Sister is not one to speak much about her prayer life, though her example of fidelity to the daily round of common prayer is eloquent enough, and even inspirational. The witness of an eighty-six-year-young Sister attending Mass in the early morning and all the prayer times throughout the day, is a great boost for the rest of us, whenever fatigue or impatience with the routine makes the going tough.

We have come to be familiar also with her favourite devotions, which are recommended to most everyone she meets or writes to. Perhaps highest on her list are a devotion to the Angels, and a firm belief in the efficacy of Holy Water for every ill and want! Notable also is a perseverance in praying for particular intentions, for which she will constantly make intercessions during the Evening Prayer of the Liturgy of the Hours. The Pope and all Bishops, especially those known personally to her, continually feature in this way.

Asked what advice she would give to any young person searching to know what God wants of them in their life, she answers with characteristic simplicity, “Tell them to pray to the Holy Spirit!”. You can’t do better than that!

 

Themes..... Following Jesus

We read in John’s Gospel the words of Jesus: ‘I am the Way, the Truth and the Life.’ These words are an attempt to express something of the living, transcendent presence of Jesus who dwells with us in mystery, but is so alive to us as the heart of our living. We could say that Jesus is the ‘place’ where we live, where we feel secure and know that we are accepted and loved no matter what, because Jesus is ours - ‘He is mine and all for me’, as John of the Cross says - and we are his. We do believe this but it takes time to really KNOW it: that Jesus loves me just as I am, no matter how I feel, because his love does not depend on what we have to give; rather, it is his loving presence that draws forth our love, which may seem mere nothing and emptiness to us but is precious to him because it is our response to his all-embracing love.

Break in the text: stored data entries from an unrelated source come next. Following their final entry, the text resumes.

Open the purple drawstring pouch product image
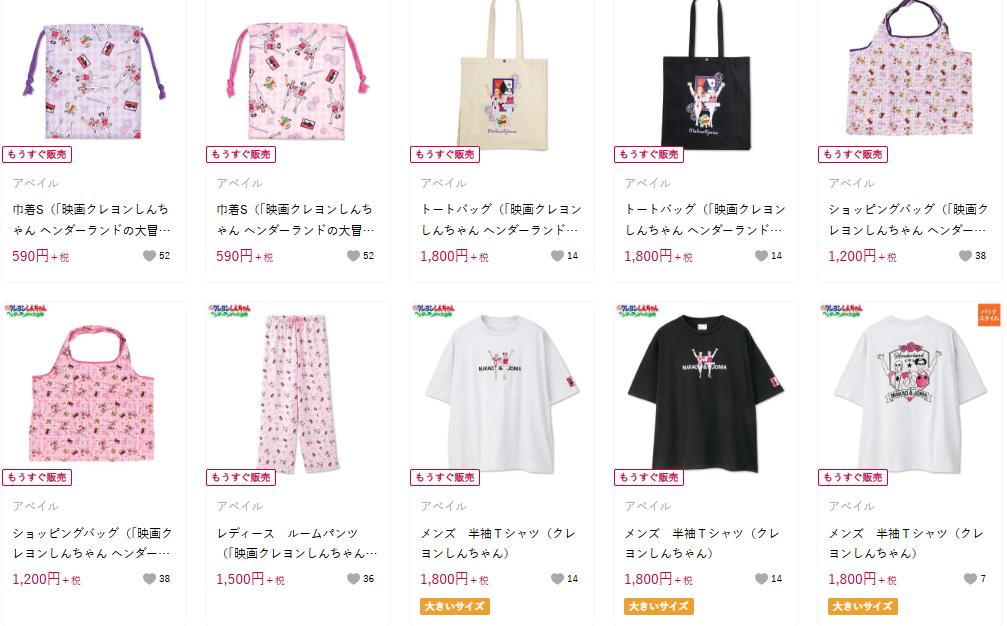 tap(94, 80)
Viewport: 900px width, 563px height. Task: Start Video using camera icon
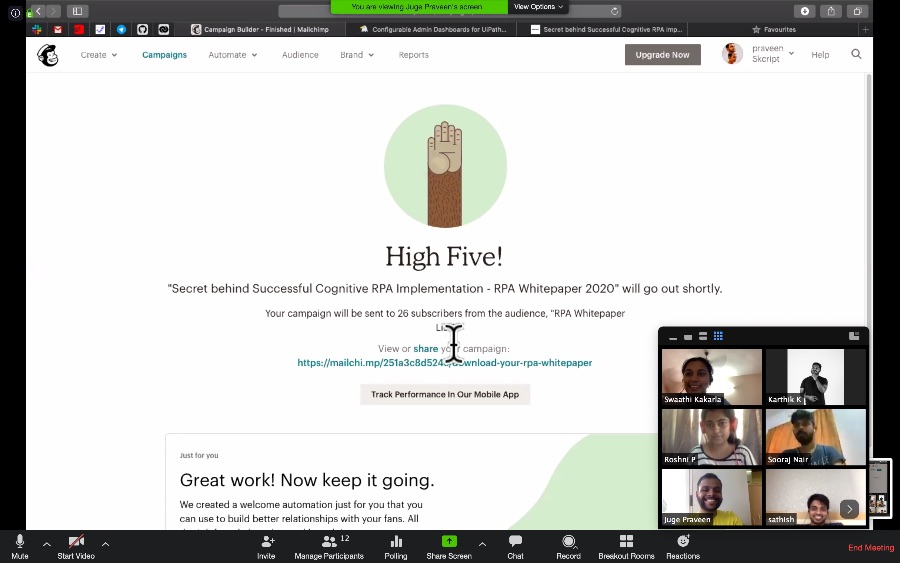coord(76,541)
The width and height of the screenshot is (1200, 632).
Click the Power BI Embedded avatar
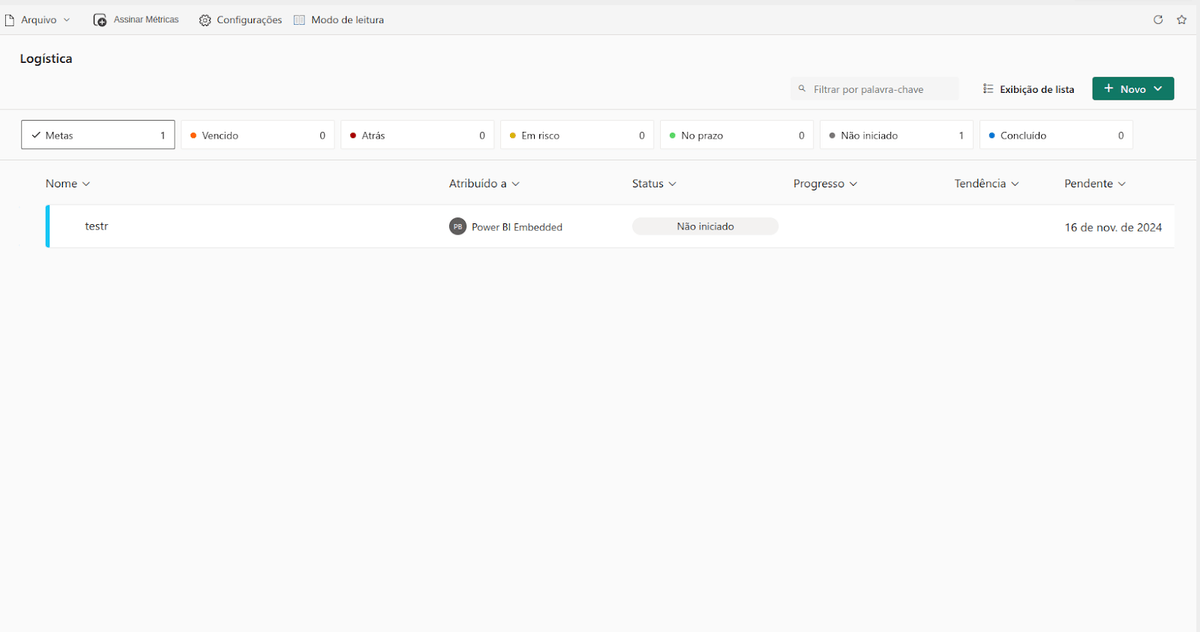click(x=458, y=227)
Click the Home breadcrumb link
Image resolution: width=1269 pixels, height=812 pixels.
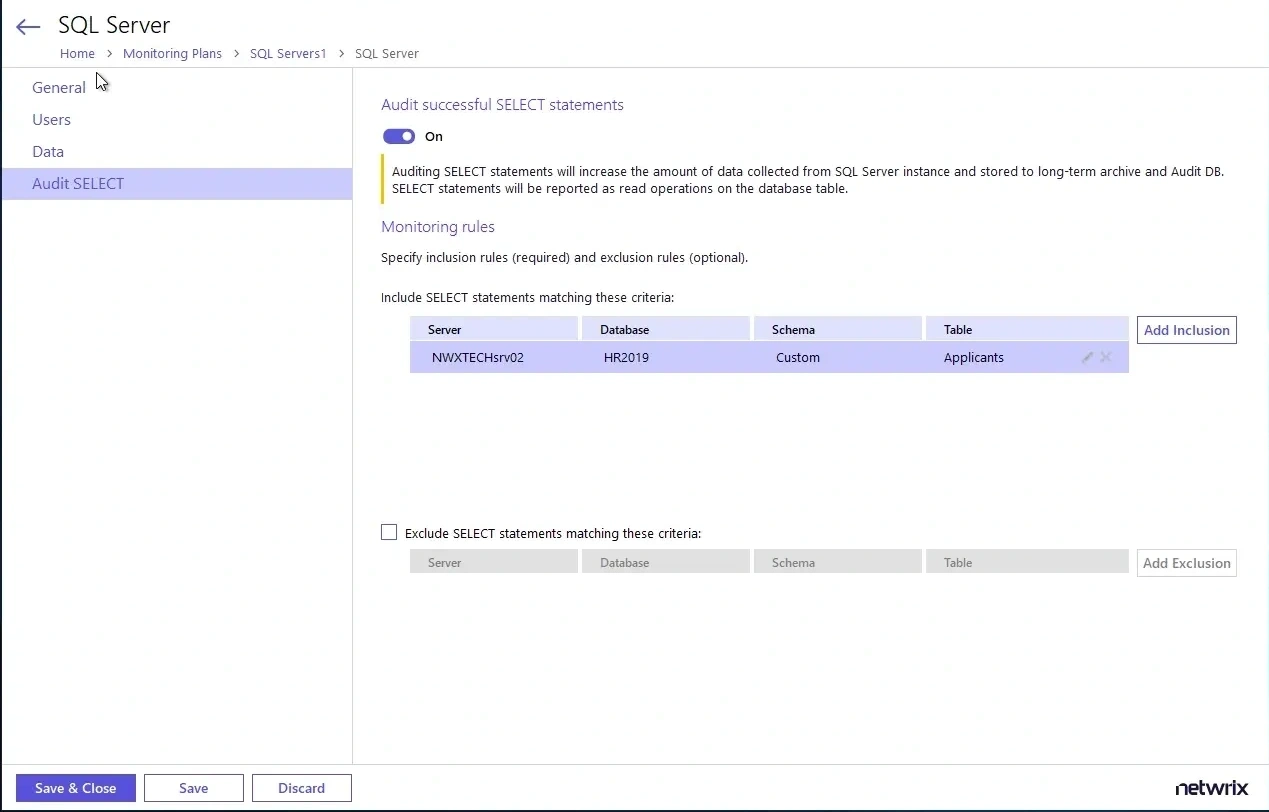point(77,53)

Perhaps we don’t fully realise that we are all called by Jesus to follow him. He lived our human life, day by day, with the often dullness and weariness of its sameness, but with the freshness and enthusiasm of a heart wholly given to the mission entrusted to him by the Father. We see in the Gospel stories how he spent himself for others, preaching, healing and working miracles, but it wasn’t in a super human way. We read in Luke 8:46 that Jesus was aware of power going out of him when the woman touched his garment and was healed; it cost him an effort. Again, in Mark ch.4 that Jesus spends the day teaching the people from a boat, and at the end of the day he must have been tired and hungry and a bit frazzled with the importunate crowd. So he suggests to the disciples that they cross to the other side and have a chance to be by themselves, but he promptly falls into such an exhausted sleep that he is oblivious when a fierce storm springs up. A picture of a very human person. At the same time, as the only Son of the Father, he constantly nourished his life by going apart to converse with his Father alone.

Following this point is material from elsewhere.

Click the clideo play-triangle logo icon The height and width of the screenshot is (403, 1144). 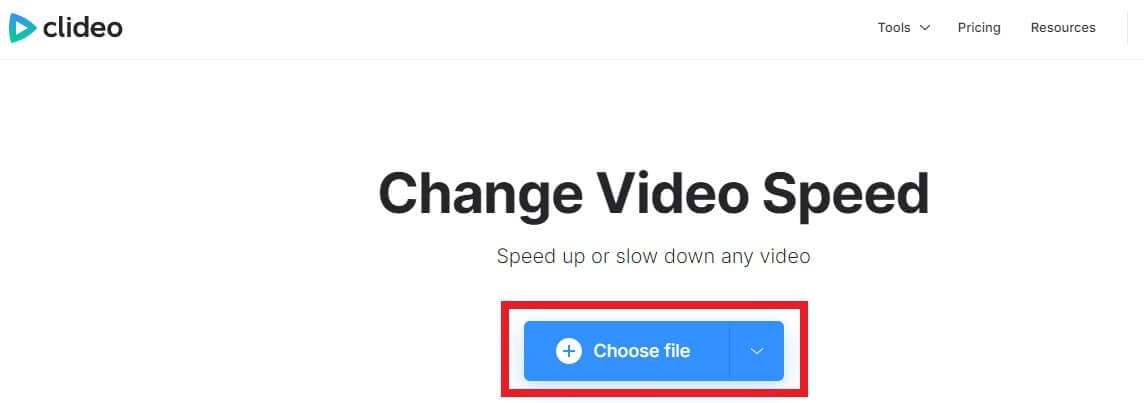click(x=22, y=28)
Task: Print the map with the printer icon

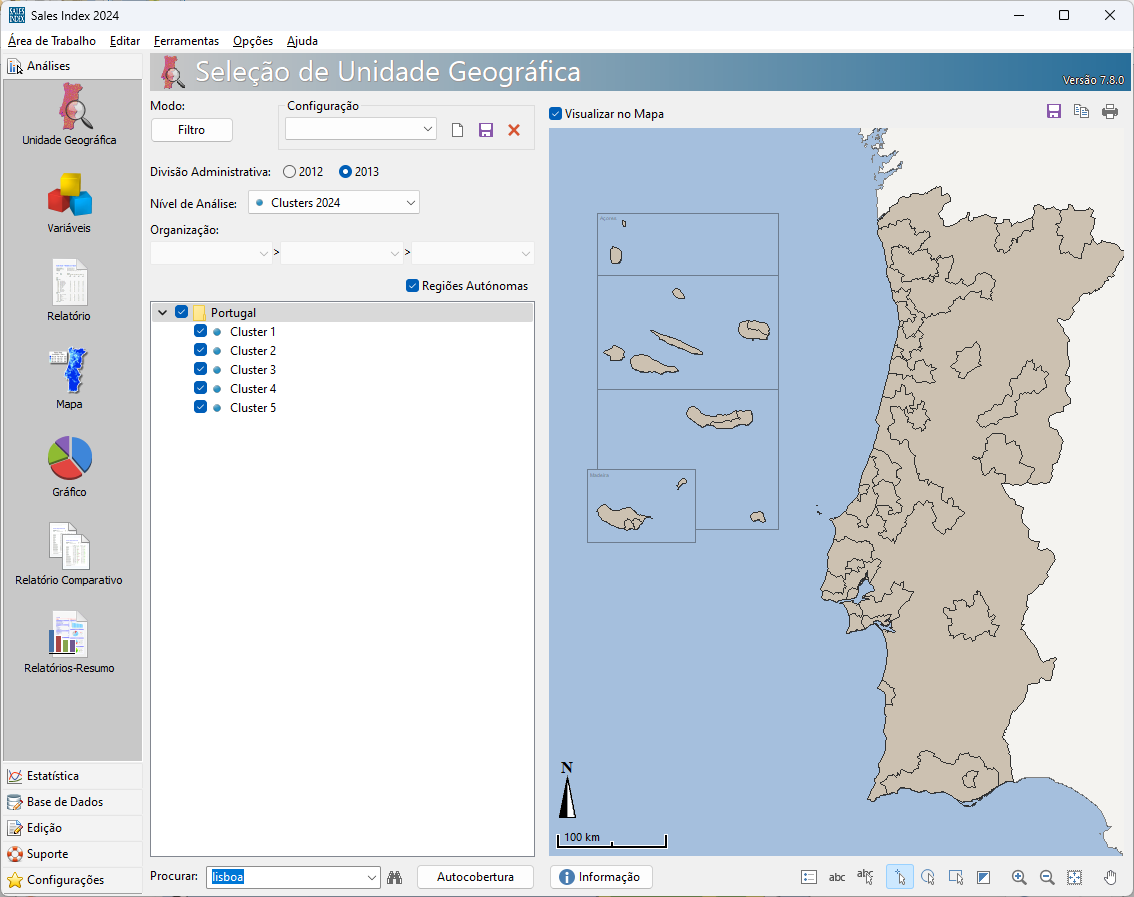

So it was in the strength of his prayer that, in the ordinary circumstances of his days, Jesus constantly said ‘yes’ to his Father in that total surrender to what the Father asked of him at each moment, and it was this constant fidelity that prepared him to utter his final surrender: ‘Not my will but yours be done’ and go forward with serenity and trust into his passion. We may feel daunted at the starkness of the call to take up our cross and follow Jesus but, in reality, it is a call to follow him in his daily fidelity and loving response to God’s presence in the people and events of every day, a love and fidelity nourished by our daily converse with him. In this way we can come to know him in the intimacy of his presence, a presence which will be unique to each one of us.


Praying with... St. Teresa

When her sisters asked her to write something about prayer, St. Teresa wrote the ‘The Way of Perfection’. In chapter 26, she leads us into prayer by focusing on Jesus in his sufferings. Take a quiet half hour to enter within yourself, where Jesus is waiting for you. Let Teresa guide you......

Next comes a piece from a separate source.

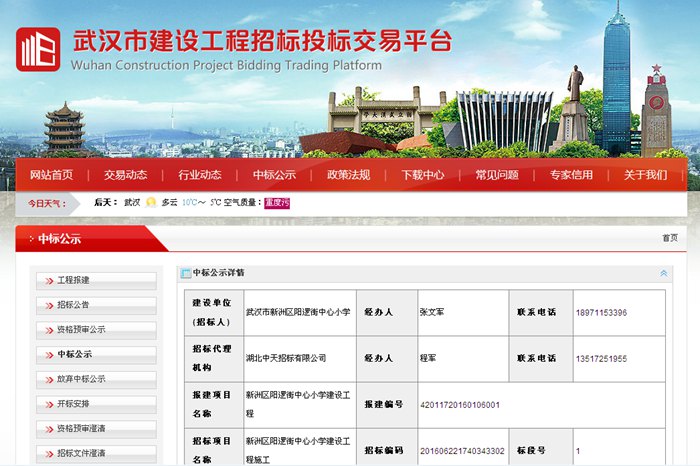The width and height of the screenshot is (700, 466).
Task: Open 网站首页 in the navigation bar
Action: click(51, 175)
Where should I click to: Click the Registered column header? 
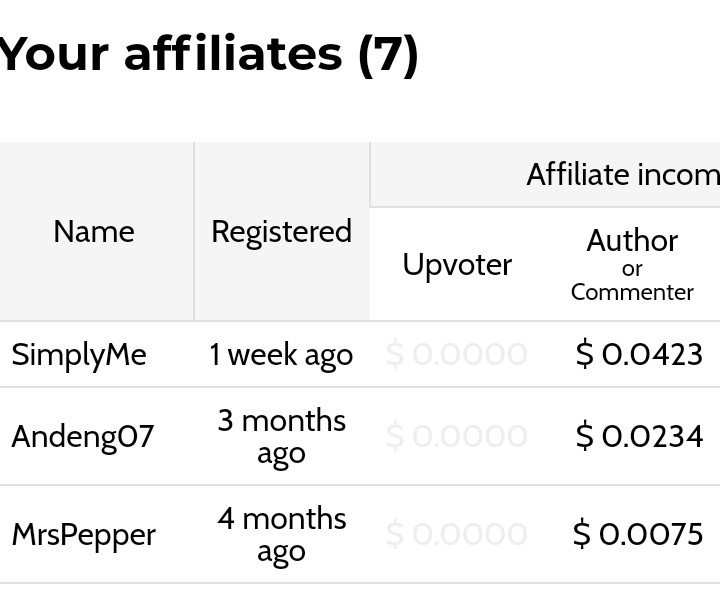pos(281,231)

Let us approach the Lord humbly and ask him to be with us.... I am not asking you now to think of him, or to make long and subtle meditiations with the understanding. I am asking you only to LOOK AT HIM. He never takes his eyes off you. If you want him, you will find him. He longs so much for us to look at him.... Look upon him on his way to the garden. How distressed he must have been to describe his own suffering as he did and to complain of it! Or look upon him bound to the column, full of pain, his flesh all torn to pieces by his great love for you. How much he suffered, persecuted by some, spat upon by others, denied by his friends, and even deserted by them, with none to take his part... or look upon him bending under the weight of the Cross and not even allowed to to take a breath....


At this point take some time just to look at Jesus, and see him looking at you: a look of love and familiarity. In his immense loneliness, he recognises you as his own. You are precious to him. Two people deeply in love can spend a long time together in silence, simply gazing at each other, and more so when one is in pain; the pain of one becomes the pain of the other.

Speak to him from your heart.... ‘Are you so much in need, my Lord, that you will accept poor companionship like mine? Do I read in your face that you have found comfort even in me?’ He will look upon you with his lovely and compassionate eyes, full of tears, and in comforting your grief will forget his own.


Can you believe it? Jesus, in spite of his own horrendous suffering, is looking at you!! He sees your grief and sadness as you look helplessly at him, and he turns to comfort you. That’s how he is: always thinking of others. Is that the sort of person you want to become: more concerned with others’ pain than your own? The closer you stay to Jesus, the more his love will inspire you in your own life and relationships.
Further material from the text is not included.